This year’s RSA Conference in San Francisco brings the world’s security professionals together to discuss cybersecurity at a critical time. The past year has witnessed not just the growth of cybercrime, but a proliferation in cyberattacks that is both new and disconcerting. This has included not only cyber-attacks mounted for financial gain, but new nation-state attacks as well. As engineers and other employees across the tech sector meet in San Francisco, we need to ask ourselves what our response should be.
We should start by acknowledging that no single step by itself will be sufficient to address this problem. Of course, each of our companies needs to continue to do more to protect and defend our customers around the world, and at Microsoft we’re focused on doing precisely that. So are others across the industry. But in addition, the time has arrived to call on the world’s governments to implement international rules to protect the civilian use of the internet.

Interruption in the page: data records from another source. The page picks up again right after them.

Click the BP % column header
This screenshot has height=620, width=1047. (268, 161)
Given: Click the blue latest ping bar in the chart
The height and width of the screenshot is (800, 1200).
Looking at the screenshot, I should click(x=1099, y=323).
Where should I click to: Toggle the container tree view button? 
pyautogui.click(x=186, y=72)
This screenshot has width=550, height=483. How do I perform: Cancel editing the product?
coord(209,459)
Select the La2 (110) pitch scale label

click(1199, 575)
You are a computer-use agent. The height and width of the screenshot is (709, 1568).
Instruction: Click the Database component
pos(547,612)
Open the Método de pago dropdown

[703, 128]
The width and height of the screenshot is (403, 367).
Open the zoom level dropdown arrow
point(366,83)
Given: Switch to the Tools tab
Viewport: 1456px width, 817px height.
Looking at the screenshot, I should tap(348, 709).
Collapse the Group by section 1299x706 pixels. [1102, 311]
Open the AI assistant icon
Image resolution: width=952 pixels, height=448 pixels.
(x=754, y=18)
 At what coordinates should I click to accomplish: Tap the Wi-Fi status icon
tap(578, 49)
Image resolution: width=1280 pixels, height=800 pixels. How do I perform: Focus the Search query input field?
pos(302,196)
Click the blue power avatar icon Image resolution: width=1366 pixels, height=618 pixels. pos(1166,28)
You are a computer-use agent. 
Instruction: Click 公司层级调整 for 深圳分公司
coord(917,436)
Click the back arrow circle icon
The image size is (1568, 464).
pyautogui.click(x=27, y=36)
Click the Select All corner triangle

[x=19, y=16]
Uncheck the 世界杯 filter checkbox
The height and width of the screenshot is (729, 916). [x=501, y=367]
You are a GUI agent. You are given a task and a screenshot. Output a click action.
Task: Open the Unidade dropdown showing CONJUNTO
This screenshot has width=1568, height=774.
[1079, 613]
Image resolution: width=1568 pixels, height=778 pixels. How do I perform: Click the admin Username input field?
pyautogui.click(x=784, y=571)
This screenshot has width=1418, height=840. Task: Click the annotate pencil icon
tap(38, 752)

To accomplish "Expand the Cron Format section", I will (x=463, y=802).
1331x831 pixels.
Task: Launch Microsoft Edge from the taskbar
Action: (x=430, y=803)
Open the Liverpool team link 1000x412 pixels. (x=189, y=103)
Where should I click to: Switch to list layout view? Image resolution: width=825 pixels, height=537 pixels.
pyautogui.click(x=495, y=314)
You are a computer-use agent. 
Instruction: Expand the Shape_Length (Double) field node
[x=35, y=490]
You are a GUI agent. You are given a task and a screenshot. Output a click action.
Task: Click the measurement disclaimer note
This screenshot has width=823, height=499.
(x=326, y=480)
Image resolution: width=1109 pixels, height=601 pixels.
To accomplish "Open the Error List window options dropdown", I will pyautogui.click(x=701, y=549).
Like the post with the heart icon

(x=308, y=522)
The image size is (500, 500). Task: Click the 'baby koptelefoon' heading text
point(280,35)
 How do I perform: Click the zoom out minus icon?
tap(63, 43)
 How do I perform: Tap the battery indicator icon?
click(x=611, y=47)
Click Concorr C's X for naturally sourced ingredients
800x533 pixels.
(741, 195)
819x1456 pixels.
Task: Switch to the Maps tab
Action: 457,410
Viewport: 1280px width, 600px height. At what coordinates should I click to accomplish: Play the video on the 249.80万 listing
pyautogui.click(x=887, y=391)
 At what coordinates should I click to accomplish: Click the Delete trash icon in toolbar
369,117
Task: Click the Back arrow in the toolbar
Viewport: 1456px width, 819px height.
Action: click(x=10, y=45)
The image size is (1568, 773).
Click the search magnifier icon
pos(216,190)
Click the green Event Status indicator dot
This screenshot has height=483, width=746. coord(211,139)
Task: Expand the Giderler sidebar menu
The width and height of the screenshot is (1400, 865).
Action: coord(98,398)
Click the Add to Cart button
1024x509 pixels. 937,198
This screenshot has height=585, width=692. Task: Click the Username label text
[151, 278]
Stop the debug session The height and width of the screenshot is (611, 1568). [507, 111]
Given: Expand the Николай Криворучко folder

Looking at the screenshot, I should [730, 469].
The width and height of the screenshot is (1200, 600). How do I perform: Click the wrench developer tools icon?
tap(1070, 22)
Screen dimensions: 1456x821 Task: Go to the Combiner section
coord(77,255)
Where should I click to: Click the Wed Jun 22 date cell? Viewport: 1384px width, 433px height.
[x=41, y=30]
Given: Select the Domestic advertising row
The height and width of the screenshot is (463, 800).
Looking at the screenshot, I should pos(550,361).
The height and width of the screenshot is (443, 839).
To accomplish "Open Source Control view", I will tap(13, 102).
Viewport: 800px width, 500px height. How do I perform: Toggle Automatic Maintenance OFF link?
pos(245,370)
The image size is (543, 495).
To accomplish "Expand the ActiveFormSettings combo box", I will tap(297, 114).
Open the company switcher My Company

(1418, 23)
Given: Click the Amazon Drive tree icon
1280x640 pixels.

Just as the Fourth Geneva Convention has long protected civilians in times of war, we now need a Digital Geneva Convention that will commit governments to protecting civilians from nation-state attacks in times of peace. And just as the Fourth Geneva Convention recognized that the protection of civilians required the active involvement of the Red Cross, protection against nation-state cyberattacks requires the active assistance of technology companies. The tech sector plays a unique role as the internet’s first responders, and we therefore should commit ourselves to collective action that will make the internet a safer place, affirming a role as a neutral Digital Switzerland that assists customers everywhere and retains the world’s trust.